Camera IconKimberley residents are being advised to avoid mosquito bites. Credit: unknown/WA Department of Health, unknown

A health warning has been issued for Kimberley residents to avoid mosquito bites after Murray Valley encephalitis was detected in the region.

While no human cases of MVE have been reported this year, evidence of the virus has been detected through a Department of Health-operated sentinel chicken surveillance program that helps provide an early warning of virus activity.

Department of Health acting Managing Scientist of Biological and Applied Environmental Health Hazards, Dr Andrew Jardine said MVE is only carried by mosquitoes.

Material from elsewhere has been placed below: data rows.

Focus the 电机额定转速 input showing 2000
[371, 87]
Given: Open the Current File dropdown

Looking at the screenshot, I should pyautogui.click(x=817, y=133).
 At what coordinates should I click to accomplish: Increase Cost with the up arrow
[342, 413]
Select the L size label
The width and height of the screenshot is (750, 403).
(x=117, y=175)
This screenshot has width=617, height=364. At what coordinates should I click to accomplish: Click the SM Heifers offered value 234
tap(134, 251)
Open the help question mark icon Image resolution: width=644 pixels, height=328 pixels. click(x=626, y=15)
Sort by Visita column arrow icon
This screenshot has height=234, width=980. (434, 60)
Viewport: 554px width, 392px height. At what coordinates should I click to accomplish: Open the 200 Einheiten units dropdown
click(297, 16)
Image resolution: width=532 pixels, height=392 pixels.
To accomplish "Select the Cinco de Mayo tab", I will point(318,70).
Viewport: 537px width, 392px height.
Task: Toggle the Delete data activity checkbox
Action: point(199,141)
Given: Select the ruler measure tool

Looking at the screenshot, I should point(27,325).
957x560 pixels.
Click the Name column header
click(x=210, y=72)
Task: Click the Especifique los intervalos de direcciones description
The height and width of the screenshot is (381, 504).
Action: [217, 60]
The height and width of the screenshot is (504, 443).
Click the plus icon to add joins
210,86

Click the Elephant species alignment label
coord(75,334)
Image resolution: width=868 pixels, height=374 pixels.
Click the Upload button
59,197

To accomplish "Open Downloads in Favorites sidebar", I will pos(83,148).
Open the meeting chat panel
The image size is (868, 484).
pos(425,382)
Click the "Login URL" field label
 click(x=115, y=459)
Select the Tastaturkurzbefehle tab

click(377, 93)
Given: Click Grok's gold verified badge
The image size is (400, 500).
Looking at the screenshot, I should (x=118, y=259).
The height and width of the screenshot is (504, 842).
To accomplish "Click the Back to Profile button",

“As there are no specific cures or vaccines, the only effective protection is to take precautions to avoid being bitten by mosquitoes,” he said.

“While the risk of being infected and becoming unwell is low, the illness caused by the virus can be severe or even fatal.”

Initial symptoms of MVE include fever, drowsiness, headache, stiff neck, nausea and dizziness.

People experiencing these symptoms should seek medical advice quickly.

Severe cases could lead to seizures, lapse into a coma and people may be left with permanent brain damage or death.

In young children, fever might be the only early sign and parents should see their doctor or local health service if concerned, particularly if their child also experiences drowsiness, floppiness, irritability, poor feeding or general distress.

Dr Jardine said people do not need to alter their travel plans provided they take simple steps to avoid mosquito bites, especially when camping, fishing or undertaking any outdoor activity.

Some of these steps include avoiding outdoor exposure around dawn and early evening, wearing long loose-fitting and light-coloured clothing when outdoors, applying an effective personal repellent, using mosquito nets when camping and using mosquito coils and lantern in patios and outdoor areas around houses.